During my photography tours and workshops I take my participants to various beautiful locations. Invariably, we begin our time together focussing on traditional landscapes. We relax and get to know each other as I answer each persons primary questions. We critique composition, discuss how to read the histogram, learn how to double check the image for sharpness, walk through good technical process, observe direction and quality of light, etc. As the participants become more comfortable asking me questions, the learning curve skyrockets.
The excitement builds as each individual becomes more confident through our mutual sharing. After several hours of focussed instruction and learning, I have found that it is beneficial to introduce a fun diversion with something a bit less structured and technically demanding. Motion blur techniques are just what the doctor ordered.
The image above, somewhat of a celebration of spring, was taken early in an impressionistic session. Given that there was quite a bit of light, I set my ISO to 100 (as slow as my camera allows), set the aperture at F22, added a polarizing filter (slowing my shutter speed 2 more stops), and slightly under exposed the scene ( providing yet another 1/3 stop exposure time, and keeping the color rich). My exposure times were just under 1/4 second. Now that I took care of the shutter speed I prefer, I’ll share the technique that seams to work for me (experiment and see what works for you).
Just as with any composition, visual balance is important, and perhaps more important in impressionistic images as it is in traditional shots. Color and balance is all you have. Strength in simplicity. After selecting a balanced composition, I slightly de-focussed the image (making it softer) and made my first exposure. I like to move the camera from low to high, adding a lot of color from the foreground, and creating a nice blending with the strong lines of the aspen trees. This image was enhanced by having water in the spring grasses that add a subtle reflection. After each exposure I check the shot on the LCD. I don’t always move in the linear way I prefer, so I often take 3-4 shots to capture what I envision. If the balance works and the exposure looks good, I’m off to the next shot. Often times, motion blurs don’t have the same impact on the computer as on the LCD, so I take a few more exposures than I normally do. In all honesty, sometimes a “mistake” can be a surprising success. Hey, that’s part of the fun. Experiment, play with different techniques and enjoy.

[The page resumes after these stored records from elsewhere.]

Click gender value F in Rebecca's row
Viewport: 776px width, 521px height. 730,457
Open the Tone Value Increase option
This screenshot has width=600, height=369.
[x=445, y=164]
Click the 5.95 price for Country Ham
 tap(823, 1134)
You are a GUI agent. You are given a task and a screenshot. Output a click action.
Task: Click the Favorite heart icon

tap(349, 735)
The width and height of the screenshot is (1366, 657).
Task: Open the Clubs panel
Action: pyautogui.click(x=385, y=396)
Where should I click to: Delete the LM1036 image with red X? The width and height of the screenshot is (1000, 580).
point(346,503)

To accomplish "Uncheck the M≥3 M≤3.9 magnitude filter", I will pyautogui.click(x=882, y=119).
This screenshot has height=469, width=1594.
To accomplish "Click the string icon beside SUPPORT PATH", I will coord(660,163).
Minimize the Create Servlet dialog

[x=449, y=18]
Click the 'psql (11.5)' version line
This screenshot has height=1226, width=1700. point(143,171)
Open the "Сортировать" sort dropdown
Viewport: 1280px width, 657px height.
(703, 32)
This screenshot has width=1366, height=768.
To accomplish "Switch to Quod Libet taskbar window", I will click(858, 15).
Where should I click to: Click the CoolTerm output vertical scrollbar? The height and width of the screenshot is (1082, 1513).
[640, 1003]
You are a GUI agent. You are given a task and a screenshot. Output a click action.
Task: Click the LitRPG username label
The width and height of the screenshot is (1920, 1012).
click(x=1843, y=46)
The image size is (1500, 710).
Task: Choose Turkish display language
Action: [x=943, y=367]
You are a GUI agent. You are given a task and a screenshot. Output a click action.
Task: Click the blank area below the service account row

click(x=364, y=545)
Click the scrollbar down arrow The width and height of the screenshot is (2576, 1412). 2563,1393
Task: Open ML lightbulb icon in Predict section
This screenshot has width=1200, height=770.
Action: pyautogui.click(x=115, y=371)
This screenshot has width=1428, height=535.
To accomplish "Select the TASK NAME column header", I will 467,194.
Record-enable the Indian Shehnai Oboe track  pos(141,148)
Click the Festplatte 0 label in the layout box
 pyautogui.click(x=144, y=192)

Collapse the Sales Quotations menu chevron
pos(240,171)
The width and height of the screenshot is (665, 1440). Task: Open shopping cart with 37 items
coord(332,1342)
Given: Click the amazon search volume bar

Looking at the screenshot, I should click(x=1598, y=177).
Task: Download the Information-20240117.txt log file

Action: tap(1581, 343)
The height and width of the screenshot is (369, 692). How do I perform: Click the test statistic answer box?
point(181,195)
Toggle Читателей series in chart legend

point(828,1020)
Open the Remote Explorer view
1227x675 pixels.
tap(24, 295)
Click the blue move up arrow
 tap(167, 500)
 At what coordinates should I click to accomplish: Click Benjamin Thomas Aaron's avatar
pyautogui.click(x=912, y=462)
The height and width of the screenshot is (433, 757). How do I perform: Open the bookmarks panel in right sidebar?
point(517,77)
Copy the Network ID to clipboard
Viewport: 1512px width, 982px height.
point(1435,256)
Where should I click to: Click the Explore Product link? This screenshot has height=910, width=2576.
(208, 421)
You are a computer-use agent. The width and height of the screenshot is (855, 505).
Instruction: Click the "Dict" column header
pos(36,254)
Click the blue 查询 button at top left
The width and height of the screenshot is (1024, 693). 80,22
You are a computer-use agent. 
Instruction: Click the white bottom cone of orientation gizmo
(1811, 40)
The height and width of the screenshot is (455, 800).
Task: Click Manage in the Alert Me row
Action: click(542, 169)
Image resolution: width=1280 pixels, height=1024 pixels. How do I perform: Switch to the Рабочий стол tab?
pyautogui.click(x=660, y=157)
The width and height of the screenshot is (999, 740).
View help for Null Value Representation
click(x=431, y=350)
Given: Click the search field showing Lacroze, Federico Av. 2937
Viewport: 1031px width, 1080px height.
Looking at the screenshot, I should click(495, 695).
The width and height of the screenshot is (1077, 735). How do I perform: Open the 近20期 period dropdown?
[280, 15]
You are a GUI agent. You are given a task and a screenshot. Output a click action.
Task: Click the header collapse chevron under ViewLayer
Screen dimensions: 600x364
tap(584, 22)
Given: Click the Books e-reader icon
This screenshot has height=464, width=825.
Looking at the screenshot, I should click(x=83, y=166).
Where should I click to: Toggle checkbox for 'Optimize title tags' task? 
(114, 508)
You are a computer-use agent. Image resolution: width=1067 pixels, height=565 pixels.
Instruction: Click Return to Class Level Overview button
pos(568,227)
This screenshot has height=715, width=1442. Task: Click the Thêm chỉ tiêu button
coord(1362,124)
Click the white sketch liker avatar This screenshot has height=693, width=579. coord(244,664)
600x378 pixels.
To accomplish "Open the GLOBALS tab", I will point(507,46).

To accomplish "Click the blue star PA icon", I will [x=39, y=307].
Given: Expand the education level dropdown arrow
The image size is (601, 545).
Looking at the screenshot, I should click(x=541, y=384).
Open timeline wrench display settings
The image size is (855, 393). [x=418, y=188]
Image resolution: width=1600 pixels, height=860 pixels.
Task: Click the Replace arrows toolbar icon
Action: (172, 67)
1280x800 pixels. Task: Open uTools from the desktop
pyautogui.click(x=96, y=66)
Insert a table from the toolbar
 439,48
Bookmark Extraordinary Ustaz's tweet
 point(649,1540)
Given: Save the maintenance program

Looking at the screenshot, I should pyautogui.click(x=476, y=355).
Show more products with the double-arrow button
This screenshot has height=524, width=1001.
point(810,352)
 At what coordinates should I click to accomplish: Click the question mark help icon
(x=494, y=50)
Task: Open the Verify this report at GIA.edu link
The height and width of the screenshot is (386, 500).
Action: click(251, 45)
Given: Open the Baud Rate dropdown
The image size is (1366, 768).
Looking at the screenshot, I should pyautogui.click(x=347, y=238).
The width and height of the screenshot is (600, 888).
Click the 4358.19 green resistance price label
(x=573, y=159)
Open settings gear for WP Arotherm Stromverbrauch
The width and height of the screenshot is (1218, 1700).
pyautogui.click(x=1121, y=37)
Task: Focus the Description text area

To finalize my image, I am very open to playing with saturation on selective colors in this type of impressionistic work. Let your creative side go. There are no rules!
The image below was inspired by one of my workshop participants! As snow began to fall (unexpectedly) on our Spring photo outing, Beth had the vision to pursue some creativity with the motion blur concept we had practiced earlier. This is my rendition of what she was experimenting with. We were looking up, through this tree, toward the sun in a cloudy sky. The contrast was interesting, but became extremely artistic when we experimented with Beth’s idea of zooming out from approximately 200mm to 80mm. The camera should be solidly attached to the tripod to reduce vibration. The foggy effect was a pleasant surprise. The appearance of “God Rays” was truly amazing. Lesson learned while just having fun and experimenting!
Remember, motion blurs are all about fun and experimentation. Enjoy it, make mistakes, learn from them, and see if you can create your own techniques that enable you to create impressionistic images that you find beautiful.